An attempt to upgrade service with the purchase of an additional ferry finally rendered the Ferry Company insolvent in 1951. In 1950, the company purchased for one hundred twenty-five dollars the Gotham, a 24 year old diesel-electric ferry which it renamed the Jamestown. Over the next year, the company spent in excess of one hundred thousand dollars on repairs to the Jamestown, a boat actually in operation for only seventy-six days. By early 1951, the company was insolvent and its Board of Directors went before the annual Jamestown town meeting with a plan to lease the ferry operation to the State of Rhode Island. The Jamestown voters approved and, in June of 1951, the state created Jamestown Ferry Authority which began operating the ferry system on a dollar a year lease arrangement with the Jamestown and Newport Ferry Company.
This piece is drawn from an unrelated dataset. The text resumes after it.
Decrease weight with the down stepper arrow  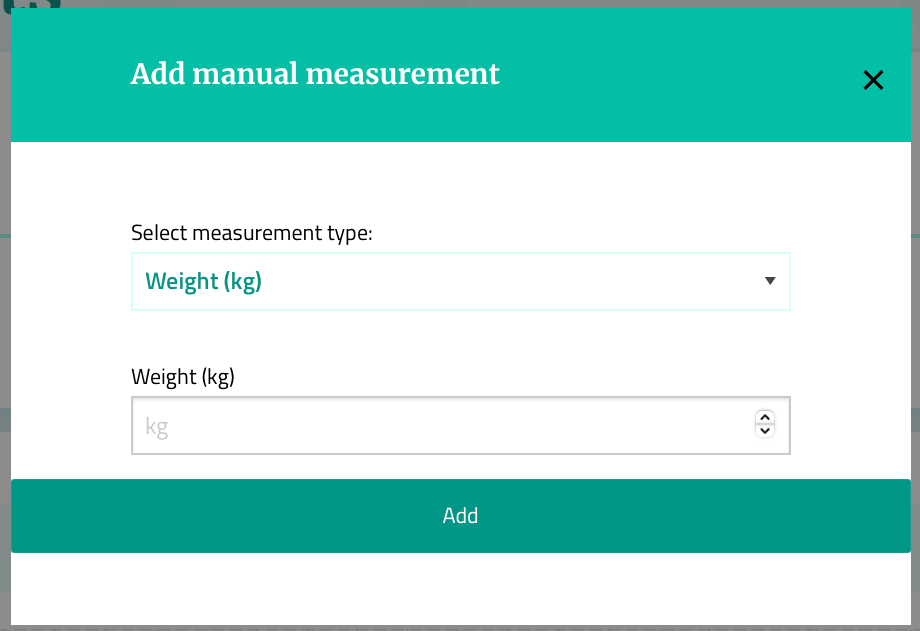click(765, 431)
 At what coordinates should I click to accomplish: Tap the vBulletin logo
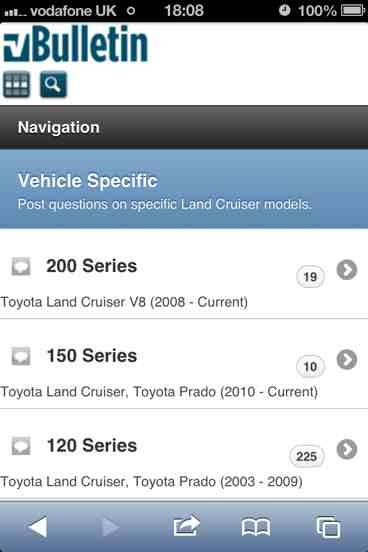(x=75, y=44)

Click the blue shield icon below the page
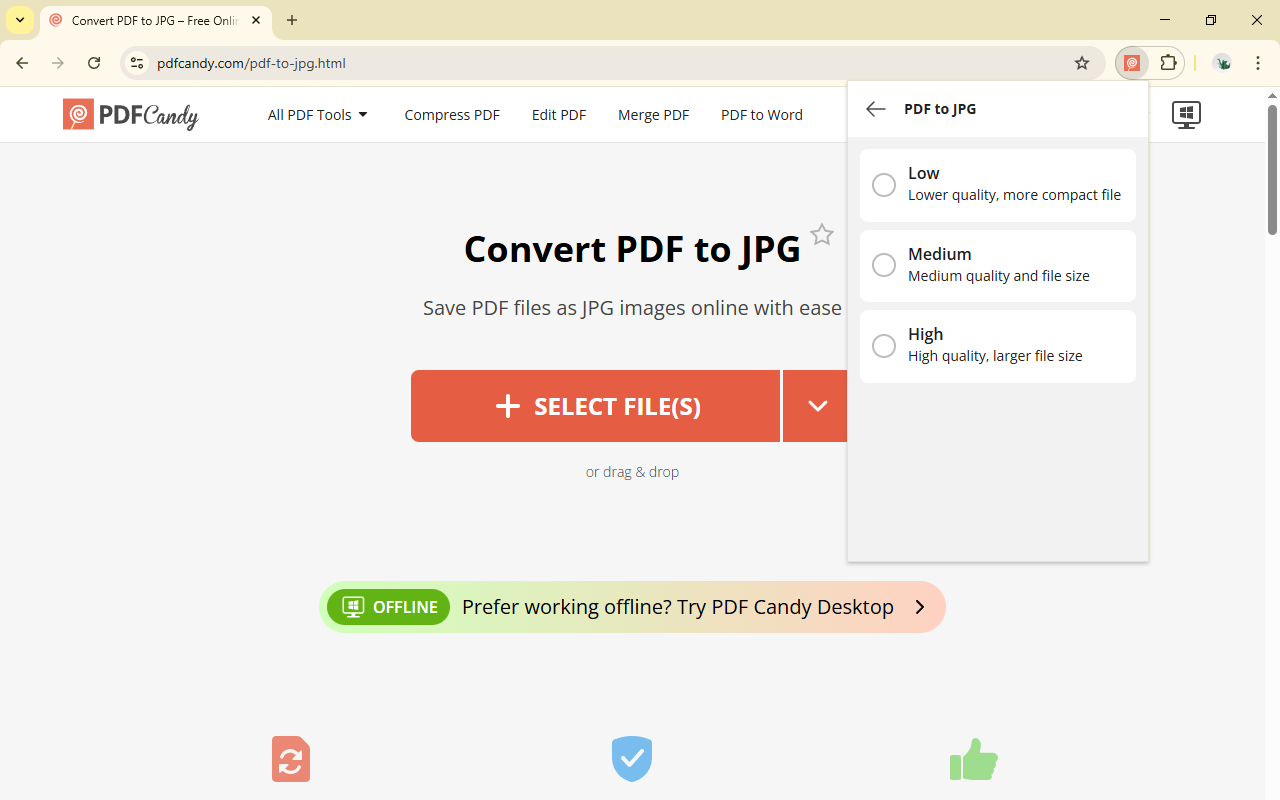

The lease arrangement relieved the Ferry Company and the town of the burden of operating the ferries, but it did nothing to lessen the company’s debts to its creditors, including the town of Jamestown. Finally, in 1956, the state purchased the ferry system from the Jamestown and Newport Ferry Company for two hundred seventy-thousand dollars, payable in ten annual installments of twenty-seven thousand dollars which the company promptly turned over to the town of Jamestown.
In 1958 the ferry system was turned over to the Public Works Department and operated by the newly created Jamestown Ferry Division of that department. Among the first acts of the Jamestown Ferry Division was to sell its small old ferries for scrap and purchase two larger ferries from a ferry company in Virginia. Renamed the Jamestown and the Newport, these two boats were used on the run between Jamestown and Newport until the Newport Bridge opened in 1969. The boats made their last trips on June 28, 1969, thus ending ninety-six years of transporting passengers and vehicles across the bay.
Kingston, Rhode Island
January 1985
Scope and Content Note
The records of the Jamestown and Newport Ferry Company were acquired by the University of Rhode Island Library in stages in late 1983 and early 1984 from the Jamestown Historical Society. The records were removed to the Library from an unheated barn in Jamestown and from the attic of the Jamestown Historical Society where they had been stored for fifteen years.
The Jamestown and Newport Ferries provided service between Jamestown and Newport from 1873 to 1969 and between Jamestown and Newport from 1873 to 1869 and between Jamestown and North Kingstown (Saunderstown) from 1888 to 1940. Construction of bridges in 1940 and 1969 connecting Jamestown to the mainland and Newport respectively rendered ferry service obsolete. The Jamestown and Newport Ferry Company was a municipally owned corporation, owned by the island community of Jamestown until 1951 when its operation was leased to the State of Rhode Island. In 1956, the state purchased the assets of the company for two hundred seventy thousand dollars and operated it as a division of the Department of Public Works until 1969.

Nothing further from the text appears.